Tips For Starting Trail Running

For those who are always looking for new challenges to train, one option could be to run in a natural environment and enjoy nature. Here we explain how to get started with trail running.
Tips for starting trail running

For many of us, running around town is an easy way to keep fit and relax after work. However, after some time, the roads and asphalt may get boring and repetitive. This is why many choose to try trail running.

Running on uneven terrain presents some difficulties and, before starting, it would be advisable to prepare yourself so that you can practice this new activity in a safe and pleasant way.

Running in town or out of town?

Nowadays, those who have free time can consider themselves privileged. It is also true that if we do not maintain a healthy lifestyle, with exercises for the body and the mind, our health can also be seriously affected.

Running every day, even if in the city, can be a way to keep fit and relieve the stress we accumulate every day.

trail running session

In this sense, it is important to vary the training environment.

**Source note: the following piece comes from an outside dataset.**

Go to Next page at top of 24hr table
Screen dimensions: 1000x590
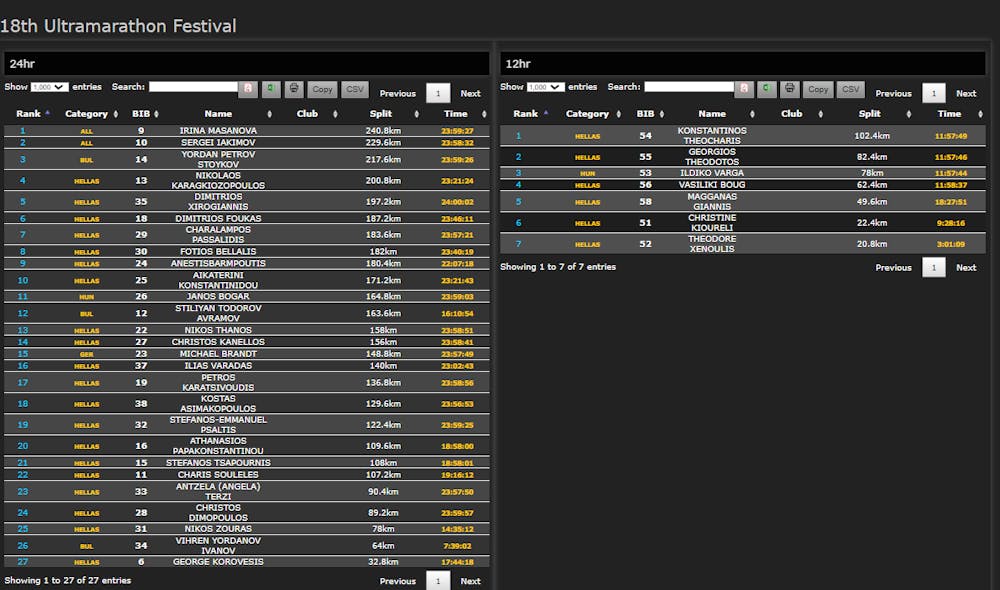pos(470,94)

This allows us to disconnect (for a while) from the frenetic pace of the city and embrace that feeling of peace that you get when you are in contact with nature.

For this reason, running in a natural environment is a simple practice that we can incorporate into our routines. In addition to obtaining better preparation and greater physical endurance, we stimulate the mind to face the problems of everyday life. All in an environment that favors reflection and recharges our energies.

Who can practice trail running ?

In principle, considering the state of health and respecting the limits of their body, anyone can start running in a natural environment. However, we remind you to consult your doctor before starting a new physical activity.

It is important to know that the positive effects of trail running depend on the effort put into practicing this activity. To disconnect and enjoy the natural environment, you need to forget the tensions, put your phone aside and take full advantage of the beauties of nature.

Tips for starting trail running

Respect your adaptation time and get to know the area

All exercises require adaptation time, and each person goes through this process in his own way. Even if we are used to urban running, we must consider the fact that running on country paths presents different problems and challenges. For this reason, the pace and intensity of running should always be increased gradually.

At first it is best to know the places and familiarize yourself with the specific characteristics they present: type of soil, temperature, humidity, and so on.  These aspects will be very important in the moment of the race, for this reason, we advise you not to venture into a territory that you do not know enough.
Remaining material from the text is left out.